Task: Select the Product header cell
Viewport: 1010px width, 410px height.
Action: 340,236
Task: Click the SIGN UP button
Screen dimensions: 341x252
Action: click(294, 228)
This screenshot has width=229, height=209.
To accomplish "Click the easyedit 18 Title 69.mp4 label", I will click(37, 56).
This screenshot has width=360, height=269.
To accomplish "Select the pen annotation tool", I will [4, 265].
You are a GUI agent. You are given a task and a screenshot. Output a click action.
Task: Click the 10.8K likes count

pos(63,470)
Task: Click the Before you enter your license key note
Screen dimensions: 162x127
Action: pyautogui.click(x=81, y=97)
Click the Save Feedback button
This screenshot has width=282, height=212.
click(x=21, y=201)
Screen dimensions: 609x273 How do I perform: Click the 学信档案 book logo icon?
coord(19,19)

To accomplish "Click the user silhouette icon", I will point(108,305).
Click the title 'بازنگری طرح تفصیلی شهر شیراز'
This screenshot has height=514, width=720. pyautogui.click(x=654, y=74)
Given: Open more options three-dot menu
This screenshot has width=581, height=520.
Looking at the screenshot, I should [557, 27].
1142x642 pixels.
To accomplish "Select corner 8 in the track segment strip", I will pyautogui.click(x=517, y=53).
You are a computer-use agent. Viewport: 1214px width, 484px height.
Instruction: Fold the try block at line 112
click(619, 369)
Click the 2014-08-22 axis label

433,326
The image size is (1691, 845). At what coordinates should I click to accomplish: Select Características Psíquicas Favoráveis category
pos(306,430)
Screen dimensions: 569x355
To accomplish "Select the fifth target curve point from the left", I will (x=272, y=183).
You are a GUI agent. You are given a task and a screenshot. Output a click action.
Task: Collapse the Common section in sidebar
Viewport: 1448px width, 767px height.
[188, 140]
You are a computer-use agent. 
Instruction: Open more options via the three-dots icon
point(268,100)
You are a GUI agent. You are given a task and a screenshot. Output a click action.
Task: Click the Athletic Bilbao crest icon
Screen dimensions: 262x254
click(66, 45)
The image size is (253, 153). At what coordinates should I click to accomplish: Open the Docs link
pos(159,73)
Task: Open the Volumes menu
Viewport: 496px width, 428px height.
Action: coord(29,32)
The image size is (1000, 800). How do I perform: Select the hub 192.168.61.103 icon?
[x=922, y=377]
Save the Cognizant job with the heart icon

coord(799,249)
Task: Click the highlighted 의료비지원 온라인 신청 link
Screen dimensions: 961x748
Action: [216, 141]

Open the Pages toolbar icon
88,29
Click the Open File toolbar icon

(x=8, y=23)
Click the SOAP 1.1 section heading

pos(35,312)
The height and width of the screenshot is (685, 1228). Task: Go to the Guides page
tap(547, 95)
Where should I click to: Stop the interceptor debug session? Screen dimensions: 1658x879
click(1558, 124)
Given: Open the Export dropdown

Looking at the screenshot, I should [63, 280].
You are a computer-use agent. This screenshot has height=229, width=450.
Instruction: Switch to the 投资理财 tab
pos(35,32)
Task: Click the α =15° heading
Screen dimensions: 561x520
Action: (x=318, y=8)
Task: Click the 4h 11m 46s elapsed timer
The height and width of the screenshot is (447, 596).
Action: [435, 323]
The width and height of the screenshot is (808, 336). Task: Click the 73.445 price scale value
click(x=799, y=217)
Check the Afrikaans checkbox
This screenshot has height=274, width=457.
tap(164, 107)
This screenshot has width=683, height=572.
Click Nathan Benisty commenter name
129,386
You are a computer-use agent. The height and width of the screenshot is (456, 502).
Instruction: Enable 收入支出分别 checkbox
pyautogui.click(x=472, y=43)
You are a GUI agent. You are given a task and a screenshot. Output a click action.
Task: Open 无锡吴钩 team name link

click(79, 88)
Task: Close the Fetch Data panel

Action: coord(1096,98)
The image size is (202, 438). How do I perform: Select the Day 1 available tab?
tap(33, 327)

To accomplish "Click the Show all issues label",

###

(WORK ITEM): With the line containing "Click Nathan Benisty commenter name" as the first and the last line of the data as the final one, copy every line between them exactly, those two included.

(WORKED SOLUTION):
Click Nathan Benisty commenter name
129,386
You are a computer-use agent. The height and width of the screenshot is (456, 502).
Instruction: Enable 收入支出分别 checkbox
pyautogui.click(x=472, y=43)
You are a GUI agent. You are given a task and a screenshot. Output a click action.
Task: Open 无锡吴钩 team name link

click(79, 88)
Task: Close the Fetch Data panel

Action: coord(1096,98)
The image size is (202, 438). How do I perform: Select the Day 1 available tab?
tap(33, 327)

To accomplish "Click the Show all issues label",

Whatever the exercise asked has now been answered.